The Microgeneration Certification Scheme (MCS) is a standards organisation that was founded in 2006. MCS certifies low-carbon installations and installers used to produce electricity and heat from renewable sources and was historically used by government as a requirement to receive government funding for generation of electricity through the Feed-in-Tariffs Scheme.

Gemserv became the licensee of the MCS programme in 2008. This involved working with the then Department for Energy and Climate Change (DECC) to develop the Microgeneration Certification Scheme (MCS), making it independent of the UK Government, as well as self-funding.

OUR APPROACH

We have been a trusted delivery partner to BEIS (and its predecessor DECC) for over a decade, with over two decades of policy-into-practice expertise.

In our time as the licensee of the Microgeneration Certification Scheme, Gemserv transformed the governance and delivery of the scheme. Gemserv established a robust MCS governance framework of technical working groups and strategic committees; enabling robust and cross-cutting industry stakeholder engagement to develop world-leading standards.

In April 2010 Gemserv launched the MCS Installation database (MID) which kept a record of all registrations and certificates to underpin the rapidly growing programme, as evidence for financial incentives. To make the database useful for a wide range of stakeholders we enabled data uploads directly from certification bodies and the ability for consumers and suppliers to search for certified installers.

------------------------------------------------------------

SET TASKS
- a) Decide whether each statement agrees with the MCS passage, answering yes or no and quoting the deciding words: (i) MCS was founded in 2006; (ii) Gemserv became the licensee of the MCS programme in 2010; (iii) the MCS Installation database allowed consumers to search for certified installers.
- b) Pick up the MCS passage after its final sentence and keep writing it.
The listing below comes from a separate source and is unrelated to the MCS passage.

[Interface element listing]
------------------------------------------------------------

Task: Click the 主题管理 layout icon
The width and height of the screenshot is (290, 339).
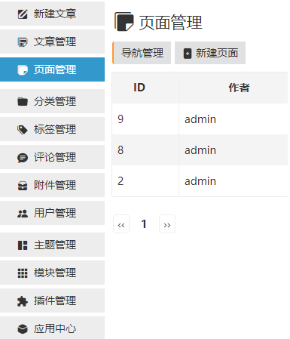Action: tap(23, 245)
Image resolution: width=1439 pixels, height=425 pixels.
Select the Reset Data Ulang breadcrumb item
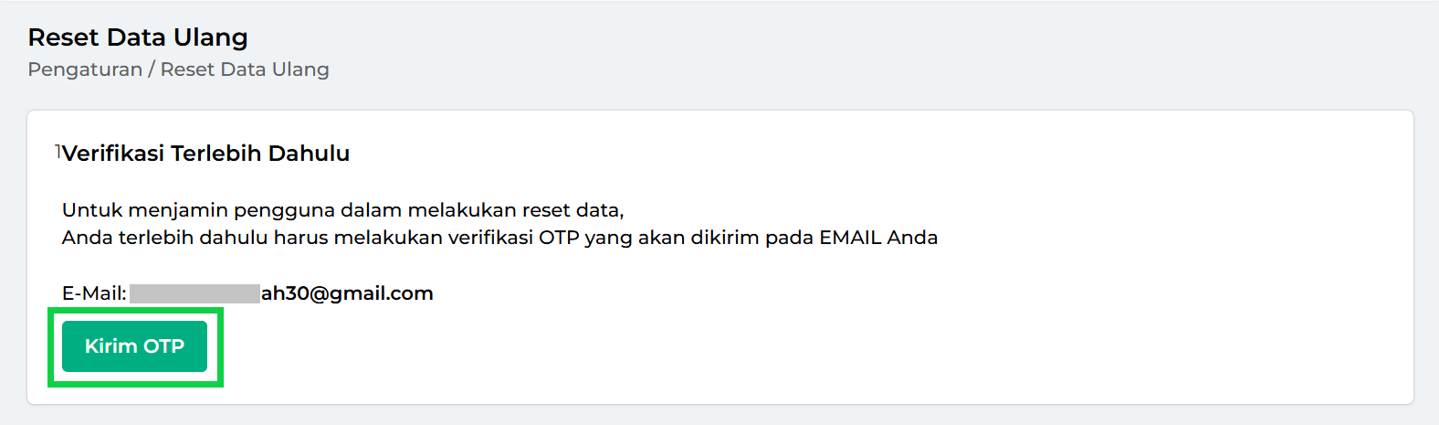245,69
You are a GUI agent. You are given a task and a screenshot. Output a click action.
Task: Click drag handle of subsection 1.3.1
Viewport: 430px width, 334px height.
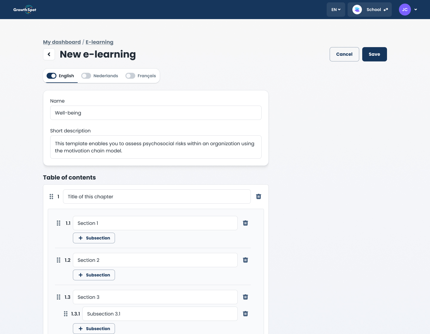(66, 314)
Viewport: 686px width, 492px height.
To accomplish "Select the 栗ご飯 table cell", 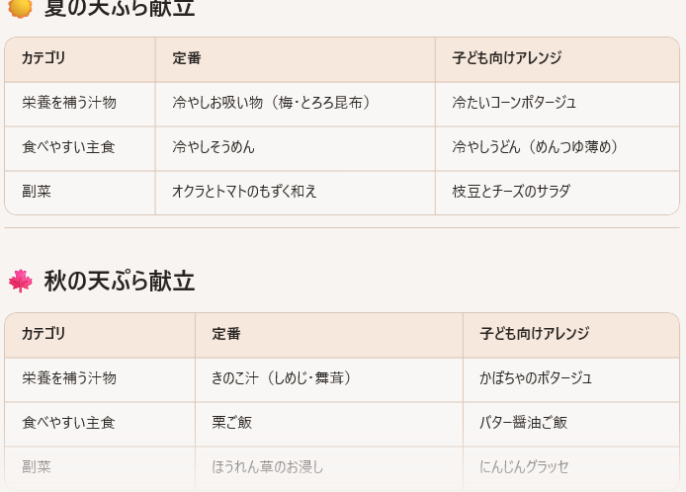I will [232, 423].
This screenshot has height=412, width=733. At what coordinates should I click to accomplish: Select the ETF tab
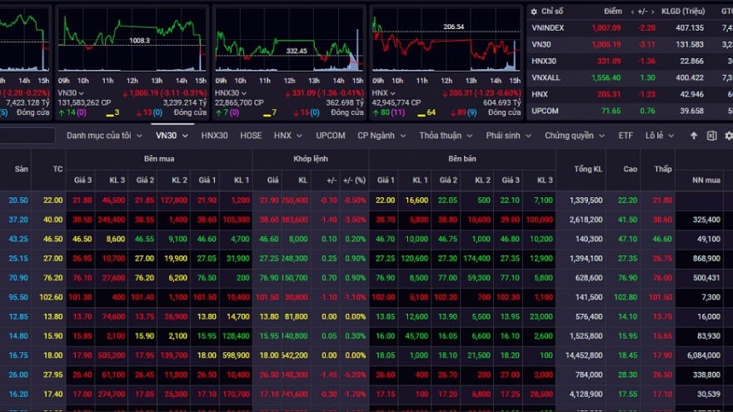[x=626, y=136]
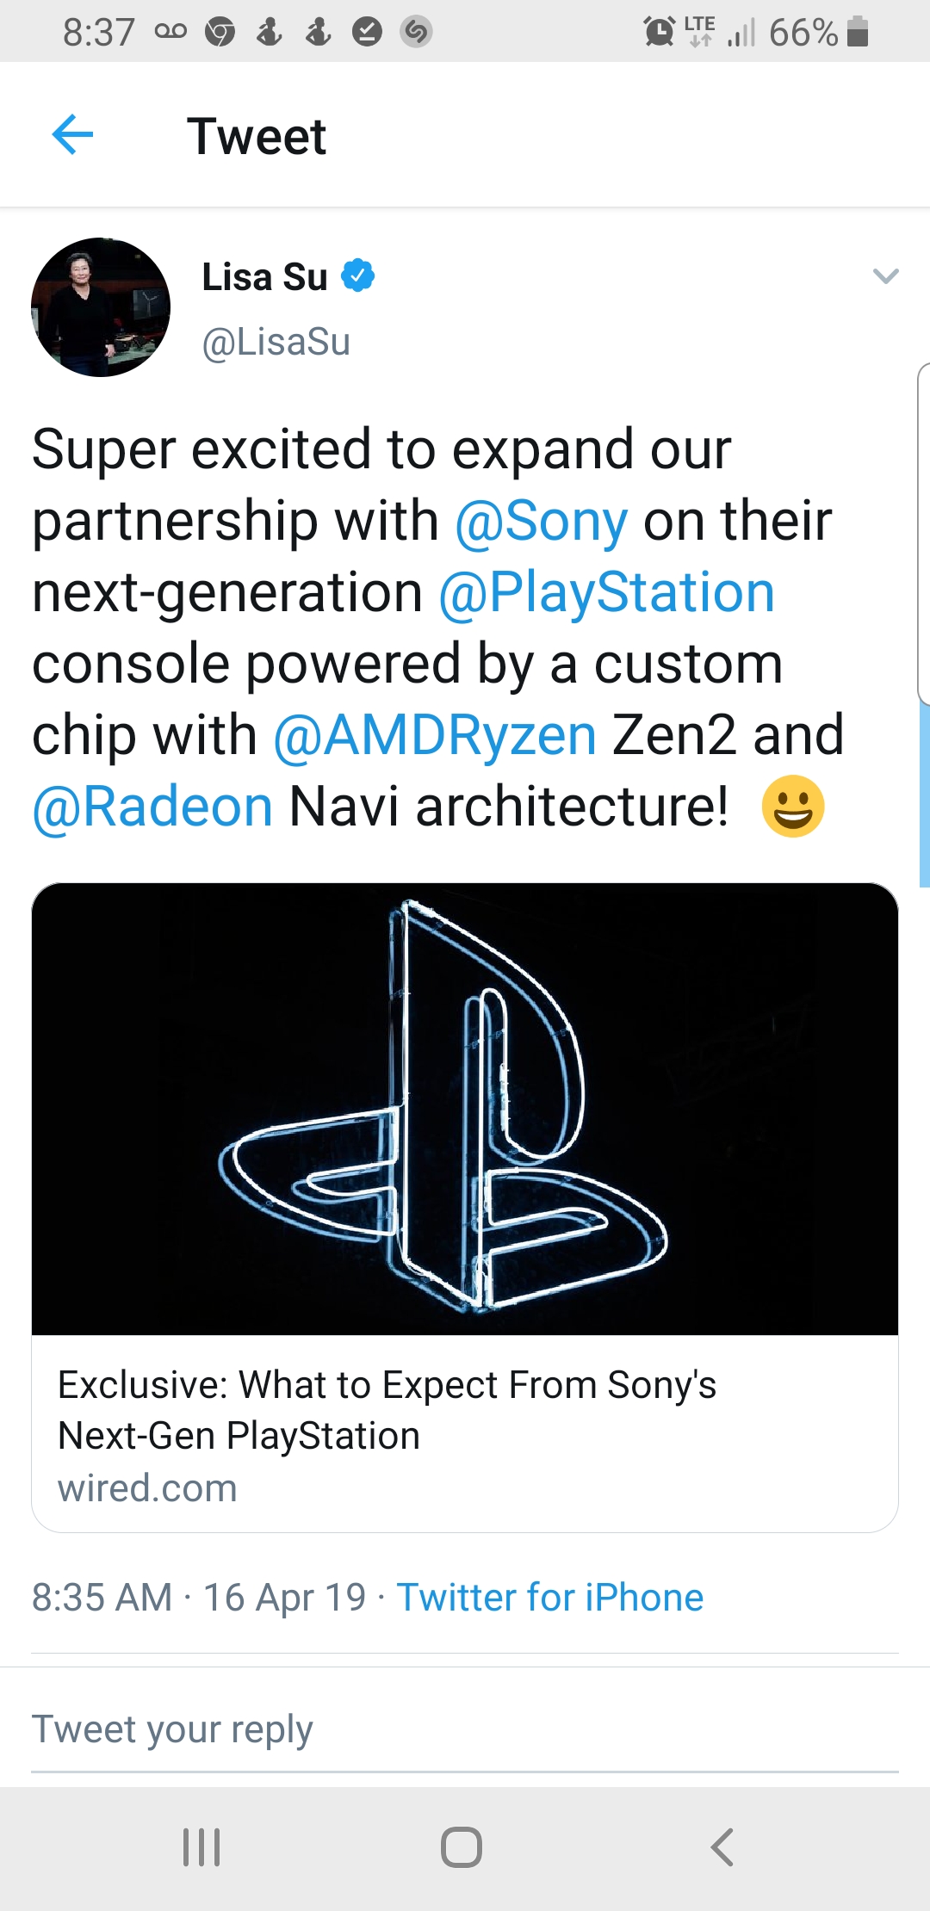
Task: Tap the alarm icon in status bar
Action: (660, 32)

------------------------------------------------------------

RESPONSES PER TASK
- a)
(i) Yes: "The Microgeneration Certification Scheme (MCS) is a standards organisation that was founded in 2006."
(ii) No: "Gemserv became the licensee of the MCS programme in 2008."
(iii) Yes: "the ability for consumers and suppliers to search for certified installers"

- b)
We worked closely with DECC and Ofgem (the GB gas and electricity markets regulator) to ensure that that MCS was aligned and supported the RHI and FITs (Renewable Heat Incentive and Feed in Tariffs) schemes, combining and aligning processes and systems, for the benefit of all stakeholders.

Lastly, Gemserv transformed the financing of the MCS scheme away from government grants by implementing an innovative self-funding mechanism where the scheme is funded by installations. The scheme was novated into a charity, as per government agreement and continues to ensure innovative renewable technology that meets consumer expectations and scale in the UK.  

OUTCOME

The redesign and management of the MCS led to over one million renewable installations in the UK in under 10 years and supporting the successful delivery of the Renewable Heat Incentive and Feed in Tariffs schemes.